Task details: Among the records below, find the lines that contain "accomplish" and copy each of them.

Data:
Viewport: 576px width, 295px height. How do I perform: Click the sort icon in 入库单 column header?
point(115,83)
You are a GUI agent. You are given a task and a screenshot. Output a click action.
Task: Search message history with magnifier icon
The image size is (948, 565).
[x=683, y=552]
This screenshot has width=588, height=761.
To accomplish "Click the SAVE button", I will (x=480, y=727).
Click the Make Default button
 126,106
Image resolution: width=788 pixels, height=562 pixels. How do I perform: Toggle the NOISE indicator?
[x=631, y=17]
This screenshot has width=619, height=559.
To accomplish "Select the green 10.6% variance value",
--
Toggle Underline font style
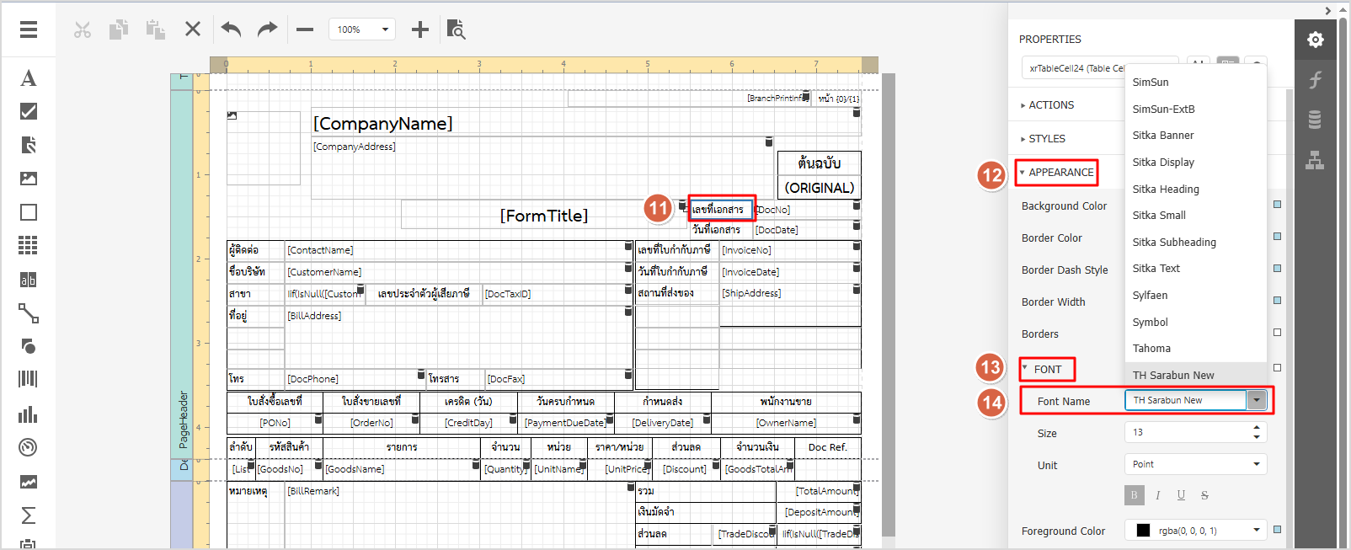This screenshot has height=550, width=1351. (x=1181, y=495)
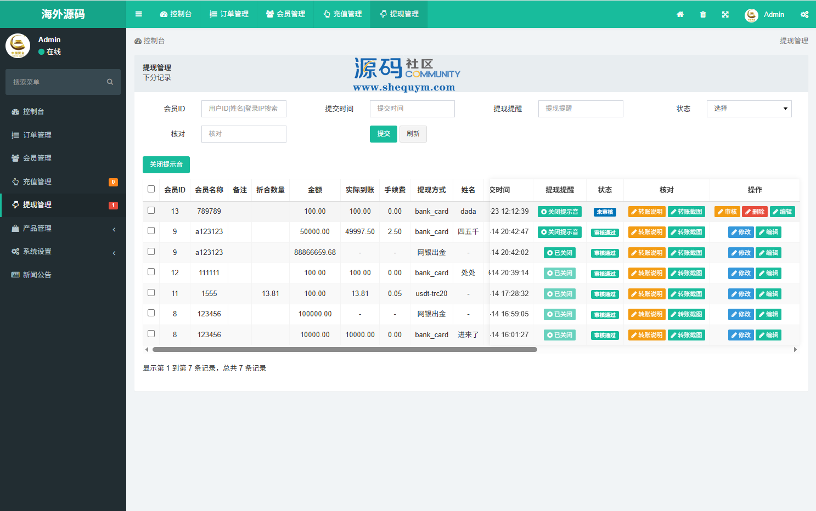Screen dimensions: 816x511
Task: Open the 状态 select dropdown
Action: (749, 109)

Result for this exercise:
To accomplish "Click the SAVE button", I will (x=480, y=727).
To accomplish "Select the green 10.6% variance value",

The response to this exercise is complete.